Structure with a central pyrrole with a phenyl ring attached to the nitrogen and other phenyl ring attached to a carbon on the pyrrole.
This compound showed anesthetic effects in frogs and rats.

Existing anesthetics in clinical use have side effects that can make the drugs dangerous for vulnerable populations, such as the very young and the very old. These side effects include drops in blood pressure and inhibition of steroid biosynthesis. Anesthesiologists know how to mitigate those side effects, but drugs without them would be safer and easier to use.

A team led by Edward J. Bertaccini of Stanford University School of Medicine and the Palo Alto VA Health Care System has identified a class of compounds that could lead to a new family of anesthetics without the side effects (Proc. Natl. Acad. Sci. U.S.A. 2019, DOI: 10.1073/pnas.1822076116).

Through a series of modeling studies, one of which involved finding compounds that could bind strongly to the γ-aminobutyric acid (GABA) type A receptor, the researchers identified N-aryl pyrroles as a class of molecules to pursue. They searched compound databases for molecules with that core and turned up 11 commercially available diphenyl N-aryl pyrroles, none of which had been considered as anesthetics. The compounds exhibited anesthetic effects in frogs and rats. The tests in rats showed that the most potent compound doesn’t cause drops in blood pressure, even at doses of about five times the amount needed to knock out the rats.

Bertaccini is collaborating with Stanford’s SPARK drug development program to do preliminary toxicology and formulation studies on the lead compound.

Stuart A. Forman, an anesthesiologist at Massachusetts General Hospital, points out that there’s a history of potential anesthetics failing to reach the market and being unable to compete with propofol, the most popular anesthetic, if they do.

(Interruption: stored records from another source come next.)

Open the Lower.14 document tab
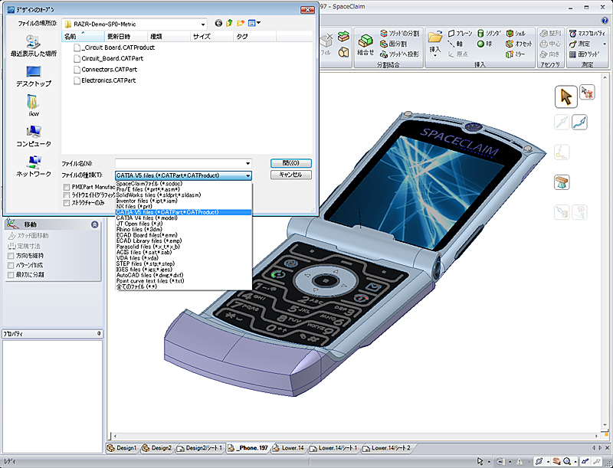pyautogui.click(x=291, y=447)
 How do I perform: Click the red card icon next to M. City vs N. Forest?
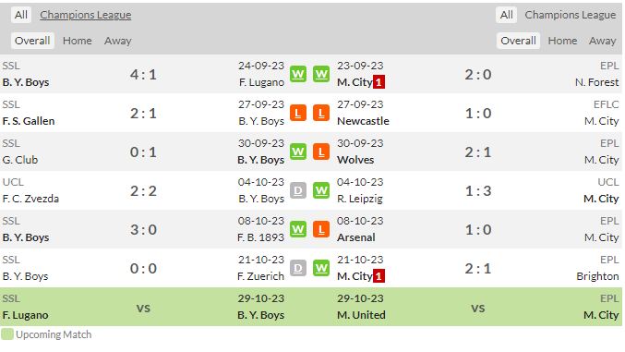(379, 82)
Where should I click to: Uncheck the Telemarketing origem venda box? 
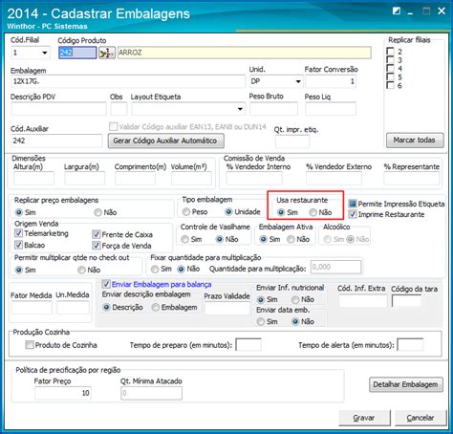[x=18, y=233]
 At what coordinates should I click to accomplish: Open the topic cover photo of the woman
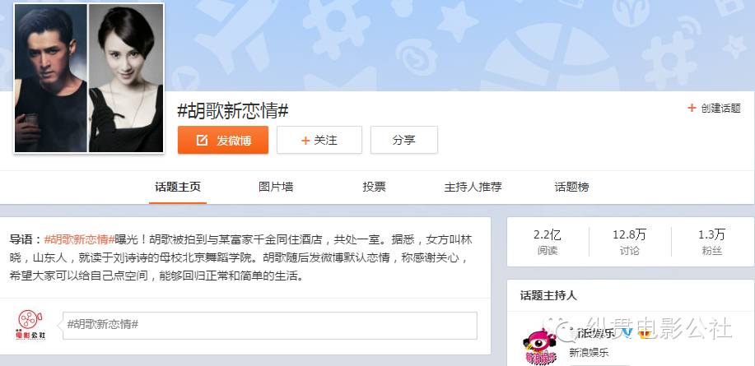point(126,78)
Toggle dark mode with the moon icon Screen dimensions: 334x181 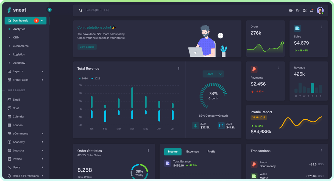tap(298, 10)
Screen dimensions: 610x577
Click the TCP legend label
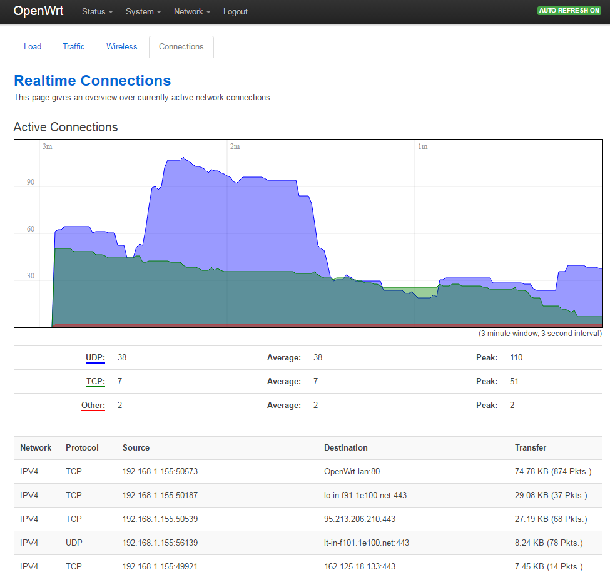pyautogui.click(x=95, y=382)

“Anesthesia providers have managed to adapt their use of propofol and other available induction agents to ameliorate dangers to vulnerable patients. Until an alternative anesthetic drug with superior overall clinical performance is developed, this state of affairs will persist,” Forman says. “Only time and more scientific work will tell if the diphenyl-pyrroles can meet this challenge.”